# Scottish Psalter and Church Hymnary question



## MichaelNZ (May 31, 2013)

Today I got a Scottish Psalter and Church Hymnary. The Psalter (metrical) and also some Scripture paraphrases are rendered in a split-page format - the top part of the page (containing the tune) is cut horizontally from the bottom half of the page (containing the words). The top half of the page can be opened to a different page than the bottom (see picture below)
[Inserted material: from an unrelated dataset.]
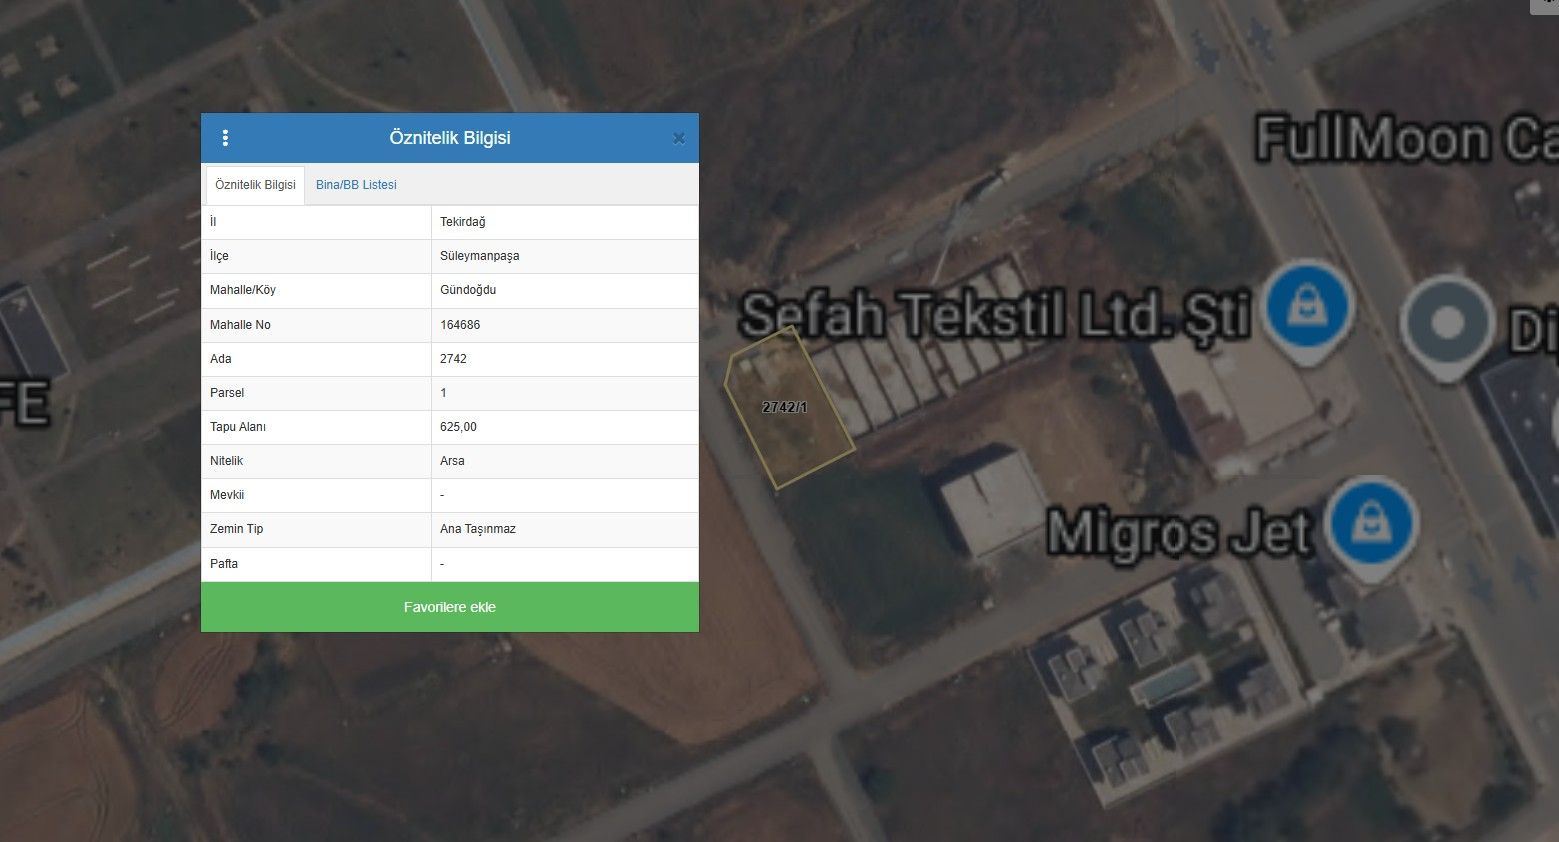This screenshot has height=842, width=1559.
Task: Click the Mahalle No value 164686
Action: point(460,325)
Is the reason that the book is split like this because each psalm can be sung to different tunes? I can see how it would allow you to have the words of one psalm and the tune of another. Can each psalm in the book be sung to each tune, or are there restrictions?

Thanks for any help.


----------



## au5t1n (May 31, 2013)

If the tune and the psalm are in the same metre (usually "common metre") then you can sing them together. The purpose of being able to choose your tune is that it allows someone who knows only a few tunes to sing the entire psalter. You can sing nearly the entire Scottish Psalter to the tune of "Amazing Grace" or "O For a Thousand Tongues to Sing" (Azmon or Desmond, I think) or "O God Our Help in Ages Past" (St. Anne), if you so desire.


----------



## irresistible_grace (May 31, 2013)

We use split leaf. And, it takes a bit to get used to but the benefit far out weigh the adjustment from hymnal to split leaf. We're singing through the Psalter and learning the tunes as we go. So, we have a tune of the month. Since the split lead allows us to use that one tune with several Psalms, learning a new tune each month does not hinder us from sing through the entire Psalter in corporate worship each year.


----------